Opinioni & Commenti
Referendum: i 3 fattori del quorum e il cambio di guida politica
di Domenico Delle Foglie
C’è voluta una lunga, interminabile stagione «antipolitica» per indurre gli italiani a rivitalizzare uno strumento democratico come il referendum. Una forma di democrazia diretta gravemente malata, reduce da 16 anni di diserzione dei cittadini, ormai data per spacciata e destinata al cimitero delle istituzioni E invece, eccolo lì, il referendum: bello e vegeto sotto la spinta di milioni di italiani che hanno voluto dire la loro su alcune questioni per nulla secondarie.
Ecco, sarebbe un imperdonabile errore politicista non prendere atto che il quorum è stato raggiunto grazie al combinato composto di almeno tre fattori essenziali. Il primo è da ricondurre all’importanza dei temi in discussione e alla loro prossimità ai cittadini. Acqua pubblica, nucleare e giustizia uguale per tutti sono questioni che toccano da vicino i cittadini e su cui ciascuno ha potuto agevolmente formarsi un’opinione. Per non parlare dell’effetto Fukushima e senza trascurare il battage sulle vicende giudiziarie del Premier.
Secondo fattore è quello legato alla semplificazione referendaria. In genere nei referendum la spunta chi riesce a difendere le proprie ragioni con un sì o un no comprensibilissimi: sì/no al nucleare, sì/no alla privatizzazione dell’acqua, sì/no alla giustizia uguale per tutti. Una straordinaria semplificazione (non senza ombre e forzature interpretative, a dire il vero) ha favorito una massiccia partecipazione. Sicuramente era accaduto qualcosa di simile sia nel 1974 (referendum sul divorzio) sia nel 1992 (referendum sulla preferenza unica).

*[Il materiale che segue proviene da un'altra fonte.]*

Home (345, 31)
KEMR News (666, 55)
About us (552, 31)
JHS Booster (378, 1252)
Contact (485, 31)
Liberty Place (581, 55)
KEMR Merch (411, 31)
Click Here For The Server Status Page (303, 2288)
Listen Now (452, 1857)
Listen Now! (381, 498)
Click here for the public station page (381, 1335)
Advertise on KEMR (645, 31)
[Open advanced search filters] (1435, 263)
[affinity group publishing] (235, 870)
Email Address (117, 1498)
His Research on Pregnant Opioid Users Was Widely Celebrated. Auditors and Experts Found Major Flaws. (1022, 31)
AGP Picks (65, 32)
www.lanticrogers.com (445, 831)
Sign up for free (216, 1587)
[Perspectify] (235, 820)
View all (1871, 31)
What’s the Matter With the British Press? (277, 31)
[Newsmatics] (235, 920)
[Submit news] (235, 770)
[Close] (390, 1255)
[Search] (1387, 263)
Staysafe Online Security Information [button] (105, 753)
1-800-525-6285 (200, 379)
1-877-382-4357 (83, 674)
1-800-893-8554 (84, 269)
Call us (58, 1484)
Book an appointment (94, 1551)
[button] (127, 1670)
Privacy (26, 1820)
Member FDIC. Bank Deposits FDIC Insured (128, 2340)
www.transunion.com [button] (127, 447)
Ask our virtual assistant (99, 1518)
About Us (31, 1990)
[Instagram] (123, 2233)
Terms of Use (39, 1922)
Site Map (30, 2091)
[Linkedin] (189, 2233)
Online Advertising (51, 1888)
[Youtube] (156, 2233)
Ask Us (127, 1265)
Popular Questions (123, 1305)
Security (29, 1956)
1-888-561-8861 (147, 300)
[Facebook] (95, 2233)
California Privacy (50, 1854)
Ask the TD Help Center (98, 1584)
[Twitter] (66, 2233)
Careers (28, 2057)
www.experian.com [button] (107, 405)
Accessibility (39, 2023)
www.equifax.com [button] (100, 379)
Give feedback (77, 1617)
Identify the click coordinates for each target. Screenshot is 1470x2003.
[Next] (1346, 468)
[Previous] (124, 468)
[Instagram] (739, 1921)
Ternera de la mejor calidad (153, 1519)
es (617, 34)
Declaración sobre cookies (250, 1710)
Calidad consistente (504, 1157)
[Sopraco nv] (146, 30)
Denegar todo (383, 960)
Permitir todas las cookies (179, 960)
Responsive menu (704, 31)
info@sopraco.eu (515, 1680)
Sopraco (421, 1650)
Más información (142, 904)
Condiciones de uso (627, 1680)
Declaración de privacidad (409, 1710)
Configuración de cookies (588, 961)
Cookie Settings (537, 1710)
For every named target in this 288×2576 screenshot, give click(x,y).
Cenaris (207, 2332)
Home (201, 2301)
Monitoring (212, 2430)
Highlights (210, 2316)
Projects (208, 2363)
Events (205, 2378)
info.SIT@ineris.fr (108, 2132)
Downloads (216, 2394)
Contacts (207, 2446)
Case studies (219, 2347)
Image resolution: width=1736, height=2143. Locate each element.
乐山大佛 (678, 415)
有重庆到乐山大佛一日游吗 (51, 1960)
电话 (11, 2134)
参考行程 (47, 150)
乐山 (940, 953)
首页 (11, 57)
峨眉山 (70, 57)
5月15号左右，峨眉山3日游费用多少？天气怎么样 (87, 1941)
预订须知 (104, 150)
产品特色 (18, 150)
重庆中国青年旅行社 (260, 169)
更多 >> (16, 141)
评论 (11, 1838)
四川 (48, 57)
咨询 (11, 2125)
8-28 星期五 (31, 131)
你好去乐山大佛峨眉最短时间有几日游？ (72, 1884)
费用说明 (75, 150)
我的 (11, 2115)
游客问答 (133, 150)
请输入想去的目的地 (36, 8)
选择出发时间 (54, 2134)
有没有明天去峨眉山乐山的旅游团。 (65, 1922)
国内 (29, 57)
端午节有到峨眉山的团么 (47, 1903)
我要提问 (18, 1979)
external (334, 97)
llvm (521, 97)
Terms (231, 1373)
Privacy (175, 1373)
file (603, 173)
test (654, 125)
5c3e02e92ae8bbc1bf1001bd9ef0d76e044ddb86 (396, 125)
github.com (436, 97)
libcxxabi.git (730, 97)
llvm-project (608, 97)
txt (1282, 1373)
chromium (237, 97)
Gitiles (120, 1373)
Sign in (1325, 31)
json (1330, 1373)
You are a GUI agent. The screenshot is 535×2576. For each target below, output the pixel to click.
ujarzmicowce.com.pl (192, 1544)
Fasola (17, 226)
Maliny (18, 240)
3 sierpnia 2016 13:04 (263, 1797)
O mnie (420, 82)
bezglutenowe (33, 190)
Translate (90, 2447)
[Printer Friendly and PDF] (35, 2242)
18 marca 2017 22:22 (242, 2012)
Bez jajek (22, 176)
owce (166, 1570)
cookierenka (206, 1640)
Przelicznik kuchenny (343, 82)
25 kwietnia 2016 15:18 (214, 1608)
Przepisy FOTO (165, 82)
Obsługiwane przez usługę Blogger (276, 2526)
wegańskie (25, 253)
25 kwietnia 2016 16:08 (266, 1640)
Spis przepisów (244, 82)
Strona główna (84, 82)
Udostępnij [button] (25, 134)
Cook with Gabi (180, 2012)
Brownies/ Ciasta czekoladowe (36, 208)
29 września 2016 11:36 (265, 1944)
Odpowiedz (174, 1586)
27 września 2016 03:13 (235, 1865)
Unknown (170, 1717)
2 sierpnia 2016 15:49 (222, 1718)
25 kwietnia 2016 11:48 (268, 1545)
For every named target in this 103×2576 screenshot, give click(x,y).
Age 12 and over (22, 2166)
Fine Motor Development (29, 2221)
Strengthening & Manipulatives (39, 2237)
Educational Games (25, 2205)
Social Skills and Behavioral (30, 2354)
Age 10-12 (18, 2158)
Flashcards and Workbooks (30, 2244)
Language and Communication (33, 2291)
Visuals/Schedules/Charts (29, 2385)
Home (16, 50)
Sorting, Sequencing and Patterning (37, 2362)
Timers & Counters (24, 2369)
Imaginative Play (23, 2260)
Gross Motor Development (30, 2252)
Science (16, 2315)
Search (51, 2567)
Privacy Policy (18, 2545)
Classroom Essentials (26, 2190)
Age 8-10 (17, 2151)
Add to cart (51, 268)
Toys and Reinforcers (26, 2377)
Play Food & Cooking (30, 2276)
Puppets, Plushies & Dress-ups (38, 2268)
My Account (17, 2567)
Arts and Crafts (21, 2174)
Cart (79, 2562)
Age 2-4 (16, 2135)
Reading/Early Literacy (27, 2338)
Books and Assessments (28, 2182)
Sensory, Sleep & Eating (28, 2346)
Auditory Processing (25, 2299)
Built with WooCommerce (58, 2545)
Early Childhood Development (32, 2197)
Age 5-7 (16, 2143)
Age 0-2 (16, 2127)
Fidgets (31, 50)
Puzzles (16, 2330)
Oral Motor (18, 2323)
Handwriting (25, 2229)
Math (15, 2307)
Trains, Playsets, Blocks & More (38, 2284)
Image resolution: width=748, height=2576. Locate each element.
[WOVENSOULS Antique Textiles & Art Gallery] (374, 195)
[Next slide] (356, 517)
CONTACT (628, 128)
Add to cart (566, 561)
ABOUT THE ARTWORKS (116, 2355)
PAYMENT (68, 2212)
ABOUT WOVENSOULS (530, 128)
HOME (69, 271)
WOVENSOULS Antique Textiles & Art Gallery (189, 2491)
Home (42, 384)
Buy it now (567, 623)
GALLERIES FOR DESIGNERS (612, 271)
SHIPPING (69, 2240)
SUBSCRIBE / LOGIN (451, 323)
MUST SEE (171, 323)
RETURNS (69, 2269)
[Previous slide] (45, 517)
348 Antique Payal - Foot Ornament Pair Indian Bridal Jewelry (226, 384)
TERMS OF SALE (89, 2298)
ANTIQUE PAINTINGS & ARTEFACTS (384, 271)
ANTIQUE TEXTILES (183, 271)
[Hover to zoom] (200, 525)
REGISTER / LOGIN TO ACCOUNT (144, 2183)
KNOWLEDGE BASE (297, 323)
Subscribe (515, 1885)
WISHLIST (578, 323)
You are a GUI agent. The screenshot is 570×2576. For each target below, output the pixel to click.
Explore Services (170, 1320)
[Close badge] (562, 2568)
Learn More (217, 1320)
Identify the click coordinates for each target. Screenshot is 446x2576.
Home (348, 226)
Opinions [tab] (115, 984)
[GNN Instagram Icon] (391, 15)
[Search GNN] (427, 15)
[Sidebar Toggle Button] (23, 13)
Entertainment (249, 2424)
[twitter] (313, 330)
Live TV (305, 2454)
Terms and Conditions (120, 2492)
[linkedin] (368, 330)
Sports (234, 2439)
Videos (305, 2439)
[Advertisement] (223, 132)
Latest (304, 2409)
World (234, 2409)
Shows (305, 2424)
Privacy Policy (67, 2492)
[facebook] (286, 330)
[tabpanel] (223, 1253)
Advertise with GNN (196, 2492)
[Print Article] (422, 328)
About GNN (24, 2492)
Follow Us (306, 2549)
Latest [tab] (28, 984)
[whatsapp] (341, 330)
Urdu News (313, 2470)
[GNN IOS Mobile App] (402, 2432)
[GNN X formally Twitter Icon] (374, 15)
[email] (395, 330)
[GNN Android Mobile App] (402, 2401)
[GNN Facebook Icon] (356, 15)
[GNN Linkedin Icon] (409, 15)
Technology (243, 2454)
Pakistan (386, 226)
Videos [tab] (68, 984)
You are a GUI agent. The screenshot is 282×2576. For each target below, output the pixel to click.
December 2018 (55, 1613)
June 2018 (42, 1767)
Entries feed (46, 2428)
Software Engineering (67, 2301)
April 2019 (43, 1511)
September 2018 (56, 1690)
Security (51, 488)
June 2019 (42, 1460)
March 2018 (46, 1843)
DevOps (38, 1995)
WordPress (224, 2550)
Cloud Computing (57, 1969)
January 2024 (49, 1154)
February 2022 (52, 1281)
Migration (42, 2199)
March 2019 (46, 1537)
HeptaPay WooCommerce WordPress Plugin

Terzo fattore, a nostro avviso il meno decisivo, quello legato ad una mobilitazione antiberlusconiana da collegarsi anche alla sconfitta della maggioranza alle recenti amministrative e al rinnovato slancio delle opposizioni (di ogni colore e latitudine politica). Un effetto trascinamento che ha riguardato solo una porzione di elettori, mentre è realistico pensare che tanti cittadini orientati verso il centrodestra non abbiano voluto far mancare il loro voto.
Come nel 1974 e nel 1992 i referendum furono forieri di un cambiamento politico significativo (rispettivamente la fase dell’unità nazionale e il crollo della Prima Repubblica), anche oggi la consultazione popolare sembra porre le premesse per un cambiamento di guida politica. O se volete, di accelerazione della fine del ciclo berlusconiano, con una normale transizione di governo. Nulla, dunque, di politicamente drammatico. Anche se la pesante crisi economica incombe su tutti e oggettivamente, se dovesse protrarsi ancora per molti anni, potrebbe facilmente sfociare in un’incontrollabile crisi sociale.
Proprio questa consapevolezza dovrebbe indurre tutti a non depennare già da domani le questioni dell’acqua e del nucleare (meglio dell’energia) dall’agenda politica. Anzi, dovranno fare parte integrante dei programmi delle coalizioni che si contenderanno il governo del Paese. Ora aspettiamo proposte concrete di «governance» e non ci illudiamo che le soluzioni possano essere facili in tempi mondialmente difficili. Non basterà trincerarsi dietro il mito titanico del «pubblico» che ben sappiamo non è sinonimo di efficienza, così come il «privato» non è solo sfruttamento e profitto o meraviglia liberista.
Liberare i nostri pensieri sarà utile, anzi necessario.